One day in January, around 5pm, I noticed our house was getting cold.
I checked, and realised the boiler wasn’t on. I tried a few things and realised it wouldn’t come on. I called our boiler service people, they talked me through a few checks and realised there was nothing I could do: someone would have to come and see it.
“OK, we aim to get someone out within 24 hours; we’ll be in touch as soon as possible,” said the helpful person on the phone. This was around 5:30pm.
I started imagining…
Well. 24 hours. So the house is going to be cold all night. No showers. OK, kettles to fill a shallow bath. Hot drinks. Where’s our electric heaters? Hot water bottles for bedtime. Blankets, get all the blankets out. OK. OK… Don’t panic. It might not be fixed tomorrow. So what do we do? Stay with mum? Stay with sister? Maybe. OK. What about work? Nevermind work, what about money? The central heating is broke, BROKE, the boiler won’t fire… How much is a new boiler? How long will it take?? How long will I be paying for it on the credit card???

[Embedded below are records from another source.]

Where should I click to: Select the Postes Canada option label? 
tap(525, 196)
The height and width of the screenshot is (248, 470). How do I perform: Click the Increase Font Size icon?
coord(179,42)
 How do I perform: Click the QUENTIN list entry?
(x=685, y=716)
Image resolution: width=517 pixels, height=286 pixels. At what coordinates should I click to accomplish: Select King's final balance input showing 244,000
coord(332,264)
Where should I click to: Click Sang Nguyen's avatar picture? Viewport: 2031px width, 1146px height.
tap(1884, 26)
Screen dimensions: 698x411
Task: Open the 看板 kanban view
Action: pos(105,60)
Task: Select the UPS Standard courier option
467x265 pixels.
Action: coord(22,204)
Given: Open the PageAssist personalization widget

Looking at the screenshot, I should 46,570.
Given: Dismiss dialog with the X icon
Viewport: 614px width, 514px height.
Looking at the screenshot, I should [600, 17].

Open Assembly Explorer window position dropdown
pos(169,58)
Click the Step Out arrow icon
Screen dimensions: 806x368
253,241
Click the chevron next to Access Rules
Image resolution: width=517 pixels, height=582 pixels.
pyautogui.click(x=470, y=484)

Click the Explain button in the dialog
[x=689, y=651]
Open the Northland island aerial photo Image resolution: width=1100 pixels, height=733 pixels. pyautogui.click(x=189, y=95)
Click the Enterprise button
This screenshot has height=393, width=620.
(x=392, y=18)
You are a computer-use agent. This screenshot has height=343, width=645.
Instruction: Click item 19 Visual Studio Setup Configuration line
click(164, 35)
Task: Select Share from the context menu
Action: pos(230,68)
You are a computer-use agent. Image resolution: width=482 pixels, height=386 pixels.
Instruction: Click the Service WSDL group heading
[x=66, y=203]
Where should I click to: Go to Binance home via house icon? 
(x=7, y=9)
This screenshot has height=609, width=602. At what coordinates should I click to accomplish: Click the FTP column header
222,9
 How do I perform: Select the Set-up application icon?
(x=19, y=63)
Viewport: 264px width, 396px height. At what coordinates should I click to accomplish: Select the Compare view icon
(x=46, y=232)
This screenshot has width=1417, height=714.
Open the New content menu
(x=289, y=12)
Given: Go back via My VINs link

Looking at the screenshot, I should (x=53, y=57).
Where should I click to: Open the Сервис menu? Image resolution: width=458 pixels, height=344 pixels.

Ring-ring. It’s now 6pm. “Hi, this is the boiler guy! I should be with you by 7!”
So he’ll be here soon. But it’s going to be expensive. Well. OK, seriously, don’t panic. Don’t panic. Disrupted evening, late night, but I’m not out tomorrow. We’ll be fine, we can do this. We always find a way to make it work… But I suppose I’d best pack things up in the office, as the boiler is in there, and when they have to replace the boiler I’ll need to work somewhere else for at least a few days I think-
Knock-knock. It’s now 6:45pm. “Let’s take a look… Oh, did this happen? … Right, and let’s try this… OK, there’s the problem! All done! No problem, bye!”
It’s 7:10pm. All sorted. No fuss, no headache, no drama and no more cold as the radiators start pumping out heat again.
Sometimes, something goes wrong and before you know it, you’re imagining the outcome is going to be awful. It can feel impossible to put the brakes on the runaway train of catastrophes that lurch ahead in your brain. If you don’t know what the problem is, all you have are questions. If you don’t know the exact answer, all you can do sometimes is imagine it’s the worst possible option.
In your viva, it’s entirely possible that your examiners won’t like something, or won’t agree with you, or aren’t sure about a choice you’ve made. It’s natural for there to be typos, or paragraphs that don’t communicate what you want, or ideas that can be challenged. And none of them are necessarily catastrophic: in some cases, you won’t know what’s motivating the questions or resistance or different opinion. And in the absence of that information, your brain instantly jumps to catastrophe.
So: ask questions to get answers.
If your examiners say they found mistakes, don’t worry straight away: ask them where and ask them why. If they don’t agree with something, ask them why, so you know what you need to respond to. If they aren’t sure about something, ask what they would need to be convinced. You may need to do nothing to resolve the situation.
As with my boiler “catastrophe” you might realise there is nothing you can do but wait, listen and try not to obsess.